Ben hocamı öyle görünce şok oldum, “hocam eve buyurun” dedim. Hocam içeri girerken; “bu memlekette bin bir hatimler okunuyor, inşallah Cenab-ı Hak bu memleketi yıkmaz, öyle ümit ediyoruz, dua ediyoruz” dedi. “Hocam bir şey içer misin” diye sordum, “çalkama (ayrana biz çalkama deriz) varsa verin” dedi. Çocuklar ayran yapmaya gittiler. Hocam bizim odada oturuyor; “hocam nasıl o anda sen bizim kapıda bittin” dedim. Dedi ki; “tam secdedeyken sallandı, birden Allah seni hatırıma getirdi. Bu şimdi korkar, ben şuna bir kavuşayım dedim, Allah affetsin namazı bozdum, koştum buraya” dedi. Gece namazına ait böyle de bir şahitliğimiz var.

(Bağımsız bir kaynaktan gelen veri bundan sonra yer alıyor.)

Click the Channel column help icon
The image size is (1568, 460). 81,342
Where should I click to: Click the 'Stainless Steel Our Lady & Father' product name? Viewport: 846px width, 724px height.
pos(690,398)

Gerçekten namaz hususunda çok müthiş bir hali vardı. Mesela son zamanları. Çok rahatsız. Sünnet namazları oturarak kılıyor da, farz namazları oturarak kılmak istemiyor. Secdeden doğrulana kadar gözlerinden, burnundan öyle sular akıyor ki, görsen aklın durur.
Bizim küçük birader yanında bir arkadaşını götürmüştü. Birader diyor ki, “götürdüğüm arkadaş da namaza gevşek birisi. Hocamı görmek istemişti. Hocam namaza durulacağı anda ona gel diye işaret yaptı, arkadaş hocamın yanında namaza durdu. Namazda ayağa kalkmak için hocamın çektiği ızdırabı görüyor ve çok etkileniyor.
Sonradan biradere; “yahu biz namaz kılmıyoruz, bu zatın namaz kılmak için çektiği ızdırabı ben gördüm. Eğer ben bundan sonra namaz kılmazsam, Allah benden bunun hesabını sorar” diyor ve ciddi şekilde beş vakit namaza başlıyor.
Gerçekten hocam namaza çok önem verirdi. “Allah bizi namaz için yaratmış” sözünü çok kullanırdı.
TEVEKKÜLÜ
Çok teveküllü birisi idi. En sıkıntılı anlarda bile “bakalım Allah ne kapı açar” derdi.